Als Generalvikar im Erzbistum Köln habe Heße eine “indifferente Haltung“ zu Missbrauchsfällen an den Tag gelegt. Erzbischof wehrt sich.
Ein vom Kölner Kardinal Rainer Maria Woelki in Auftrag gegebenes anwaltliches Gutachten zum Umgang mit Missbrauchsfällen in der katholischen Kirche belastet nach Informationen von „Christ & Welt“ den Hamburger Erzbischof Stefan Heße. Dabei gehe es um Heßes frühere Tätigkeit als Personalchef und Generalvikar im Erzbistum Köln, teilte die „Zeit“-Beilage am Mittwoch mit. Heße bestreitet die Vorwürfe.
„Christ & Welt“ zitiert aus einer juristischen Stellungnahme des Erzbistums Hamburg vom 27. Mai, die der Redaktion vorliege. In dem Dokument werde das anwaltliche Gutachten wie folgt zitiert: „Dieser Befund gestattet die Schlussfolgerung, dass es sich bei den Unzulänglichkeiten, einschließlich fehlender Opferfürsorge, nicht um Einzelfälle handelt, sondern um regelmäßig wiederkehrende, durchgängig festzustellende Mängel in der Sachbehandlung von Missbrauchsfällen basierend auf einer indifferenten, von fehlendem Problembewusstsein geprägten Haltung des Dr. Heße gegenüber Fällen sexuellen Missbrauchs Minderjähriger durch Kleriker.“
Heße wehrt sich gegen Vorwürfe im Missbrauchsskandal
Heße wehrt sich gegen den Vorwurf, in seinen früheren Funktionen mit Missbrauchsfällen falsch umgegangen zu sein. Er habe sich als Personalchef in seine Aufgabe gestürzt. „Ich sehe darin kein fehlendes Problembewusstsein, sondern ich habe nach bestem Wissen und Gewissen gehandelt, um jedem Fall gerecht zu werden“, sagt er in einem Interview mit „Christ & Welt“. „Für mich kann ich ausschließen, dass ich jemals versucht hätte, Täter zu schützen oder Taten zu vertuschen.“
Heße war zunächst Personalchef und dann von 2012 bis 2014 Generalvikar in Köln und damit einer der wichtigsten Mitarbeiter des damaligen Kardinals Joachim Meisner (1933-2017). Nach dem Bericht von „Christ & Welt“ kritisiert das in Woelkis Auftrag erstellte Gutachten einer Münchner Anwaltskanzlei Heßes Verhalten in sechs Fällen.

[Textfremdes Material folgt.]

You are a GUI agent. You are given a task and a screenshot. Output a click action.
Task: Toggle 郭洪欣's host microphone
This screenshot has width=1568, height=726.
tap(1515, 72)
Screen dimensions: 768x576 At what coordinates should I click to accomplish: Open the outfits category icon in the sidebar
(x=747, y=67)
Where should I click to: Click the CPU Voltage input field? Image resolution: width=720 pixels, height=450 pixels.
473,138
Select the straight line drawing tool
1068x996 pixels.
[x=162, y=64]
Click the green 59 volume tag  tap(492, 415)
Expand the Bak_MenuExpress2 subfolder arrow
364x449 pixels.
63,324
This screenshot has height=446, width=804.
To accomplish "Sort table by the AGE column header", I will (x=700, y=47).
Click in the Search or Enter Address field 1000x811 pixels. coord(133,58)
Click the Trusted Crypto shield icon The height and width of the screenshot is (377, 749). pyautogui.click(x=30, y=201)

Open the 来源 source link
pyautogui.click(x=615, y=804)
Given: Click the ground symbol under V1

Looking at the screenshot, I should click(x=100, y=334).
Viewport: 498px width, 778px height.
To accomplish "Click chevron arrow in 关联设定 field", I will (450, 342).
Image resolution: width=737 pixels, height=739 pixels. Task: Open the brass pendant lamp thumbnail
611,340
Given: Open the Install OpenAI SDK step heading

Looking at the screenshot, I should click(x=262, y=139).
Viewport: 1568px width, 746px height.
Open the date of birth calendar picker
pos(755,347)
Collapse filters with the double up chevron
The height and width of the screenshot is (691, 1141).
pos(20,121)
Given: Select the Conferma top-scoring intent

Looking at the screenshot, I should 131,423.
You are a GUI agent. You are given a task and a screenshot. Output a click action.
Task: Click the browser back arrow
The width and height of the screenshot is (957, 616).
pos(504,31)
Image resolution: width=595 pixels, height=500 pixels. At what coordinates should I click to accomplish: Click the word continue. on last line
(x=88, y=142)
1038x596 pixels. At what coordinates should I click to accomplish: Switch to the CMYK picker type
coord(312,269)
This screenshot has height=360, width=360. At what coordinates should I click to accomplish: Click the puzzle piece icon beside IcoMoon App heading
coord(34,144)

Erzbischof Heße schließt Rechtsmittel nicht grundsätzlich aus
Woelki hatte im März eine Pressekonferenz zur Veröffentlichung des Gutachtens überraschend abgesagt. Grund sei eine unklare Rechtslage, hatte das Erzbistum damals mitgeteilt. Ursprünglich war geplant gewesen, bei der Präsentation auch diejenigen namentlich zu benennen, die im Erzbistum dafür verantwortlich waren, dass Missbrauchsfälle nicht konsequent aufgedeckt und geahndet wurden. Diese „identifizierbare Nennung der früheren Verantwortungsträger“ sei aber noch nicht in all ihren Rechtsaspekten „abschließend geklärt“, hatte das Erzbistum mitgeteilt.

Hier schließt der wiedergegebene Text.